A privatização da Águas de Portugal, incluindo a venda da Aquapor, sub-holding do grupo que controla 11 sistemas municipais de abastecimento de água, representa uma intolerável cedência do Governo às pressões e interesses dos grupos privados, que terá gravíssimas consequências sobre as populações abrangidas, como o aumento dos preços e a degradação do serviço.

É sabido que enquanto o modelo estatal de serviços públicos visa assegurar a prestação de um serviço às populações, com exigências de qualidade a um preço socialmente aceitável, o modelo privado busca apenas e tão só a maximização do lucro.

A água é um bem essencial à sobrevivência humana, um direito fundamental do homem que deve ser garantido a todos, sem discriminações. Passando a estar sujeita às leis de mercado, o acesso à água deixa de poder ser garantido enquanto direito humano fundamental e passa a ser encarado como mera mercadoria, a ser adquirida nas condições impostas pelas leis do mercado capitalista.

Este plano de privatização, anunciado pelo Governo no dia 17, constitui um clara cedência aos interesses defendidos pela Associação das Empresas Portuguesas para o Sector do Ambiente (AEPSA), porta-voz de várias empresas do sector das águas com participações em sistemas municipais de abastecimento e que há muito manifestam o desejo de entrar no mercado altamente lucrativo dos sistemas multimunicipais.

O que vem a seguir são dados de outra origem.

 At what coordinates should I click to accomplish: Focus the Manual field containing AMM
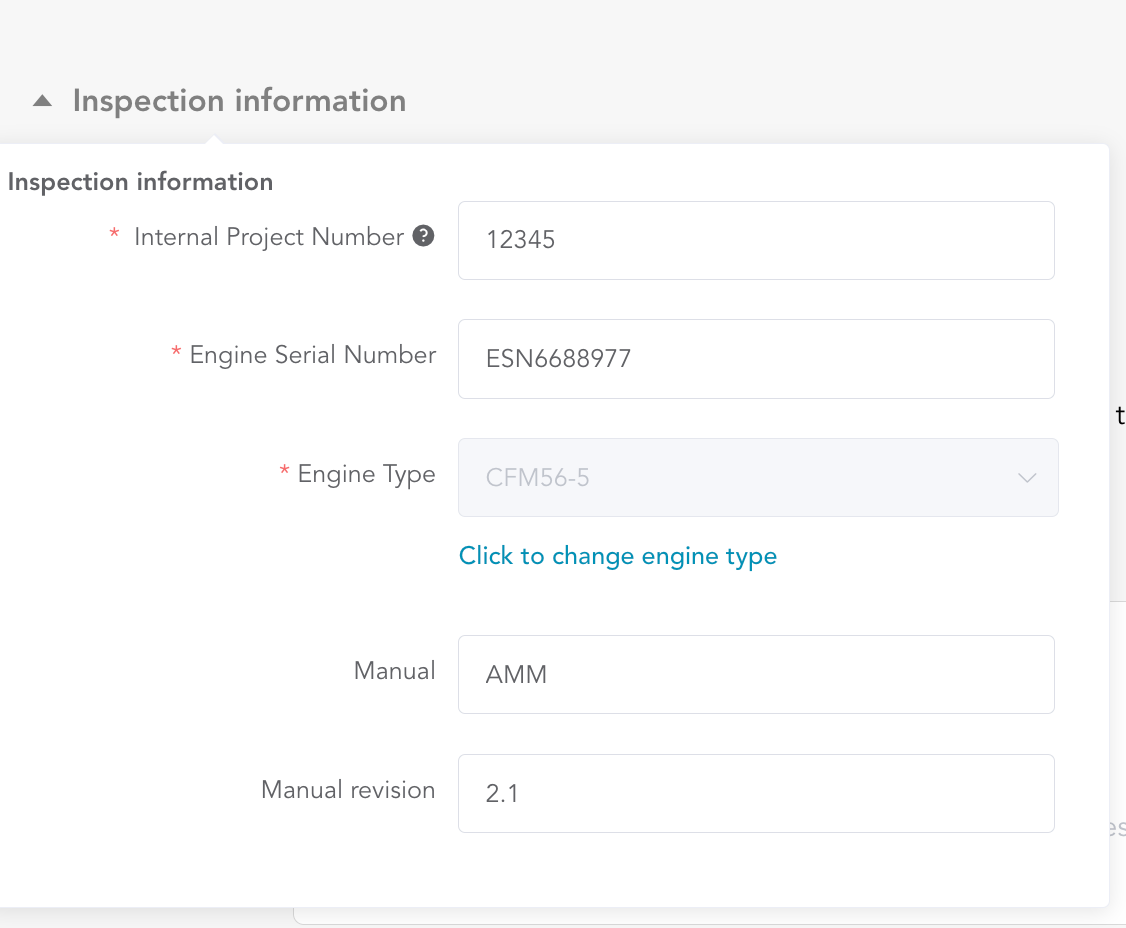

As experiências de privatização neste sector, tanto em Portugal como no estrangeiro, têm tido consequências claramente negativas.

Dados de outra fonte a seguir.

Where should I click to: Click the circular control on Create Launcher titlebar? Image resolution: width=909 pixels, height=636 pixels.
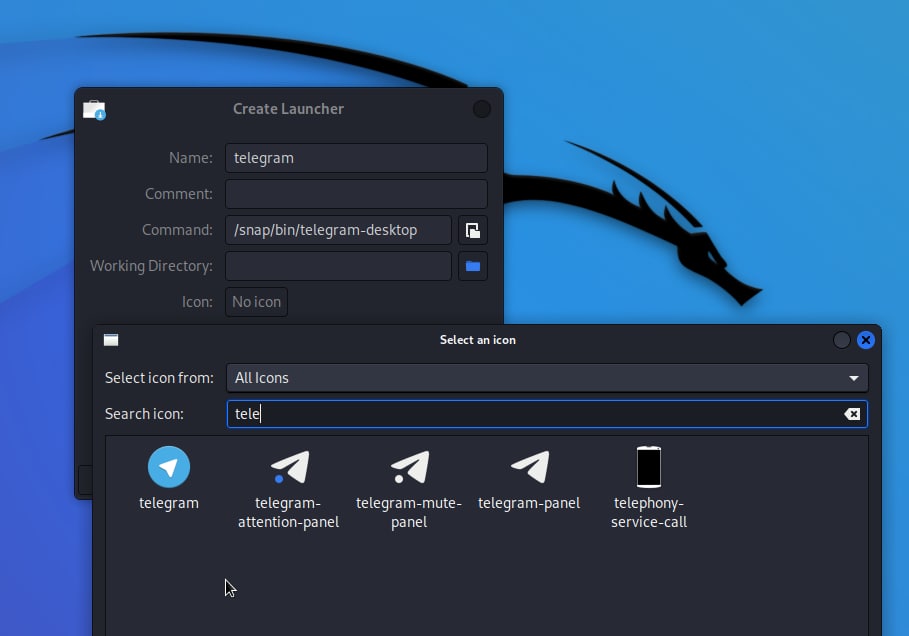click(x=481, y=108)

As populações são sobrecarregadas com aumentos brutais de preços, enquanto a qualidade do serviço se degrada por falta dos necessários investimentos nas infra-estruturas. Insensibilidade social, precariedade de emprego, baixos salários e intensificação dos ritmos de trabalho, são outros traços que, em Portugal, à semelhança de outros países, caracterizam a actividade dos operadores privados.

O STAL, Sindicato Nacional dos Trabalhadores da Administração Local, não pode deixar de expressar a sua mais profunda preocupação pela leviandade com que, a pretexto das necessidades de investimento no sector, se anuncia tal plano de privatização, num país onde a gestão pública, com um historial de largas décadas, contribuiu decisivamente para a melhoria sensível da qualidade de vida das populações.

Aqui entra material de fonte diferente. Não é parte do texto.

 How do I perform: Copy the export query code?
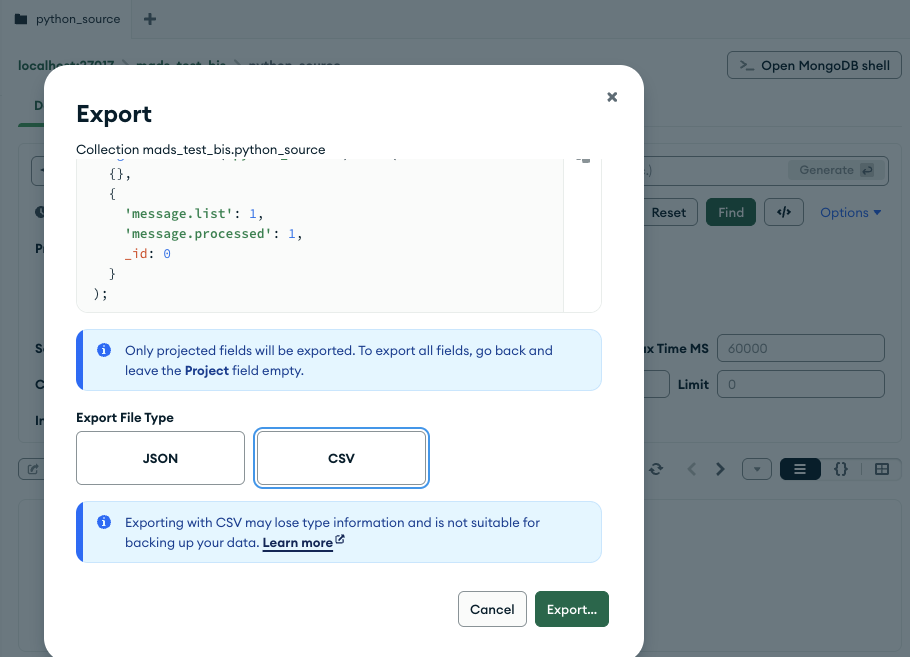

O STAL declara a sua frontal oposição a este processo de privatização e anuncia que envidará todos os seus esforços na mobilização e sensibilização dos trabalhadores e populações, com vista à criação de um amplo movimento de contestação que impeça a entrega deste bem vital, que é a água, à gula dos grupos económicos.

O STAL manifesta ainda total disponibilidade para participar em acções e integrar outros movimentos que convirjam na luta contra a privatização e defendam a manutenção da propriedade e gestão públicas no sector da água e saneamento.